▶ _Exercise brief_: The number of lines containing the word "width" is all you should give; count them in the records below.

▶ _Record excerpts_:
● ● ●

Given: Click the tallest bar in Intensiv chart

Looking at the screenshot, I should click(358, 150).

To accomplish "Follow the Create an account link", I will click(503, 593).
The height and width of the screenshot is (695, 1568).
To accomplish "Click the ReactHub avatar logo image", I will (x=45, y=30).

● ● ●

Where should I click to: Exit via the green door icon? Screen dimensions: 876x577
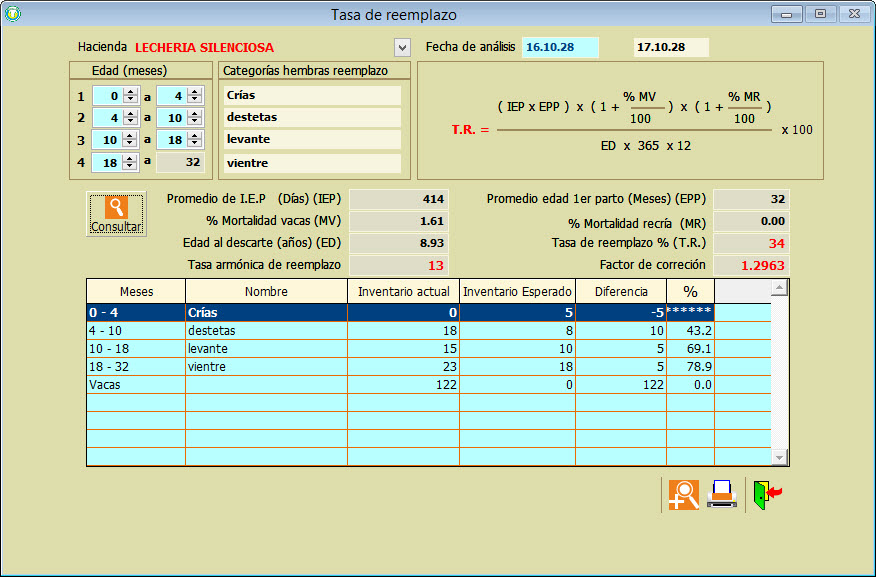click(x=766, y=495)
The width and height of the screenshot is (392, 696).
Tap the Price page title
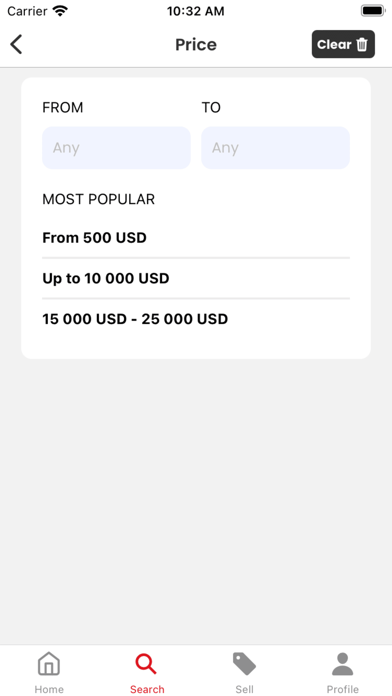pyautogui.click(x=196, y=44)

● ● ●

▶ _Task output_: 2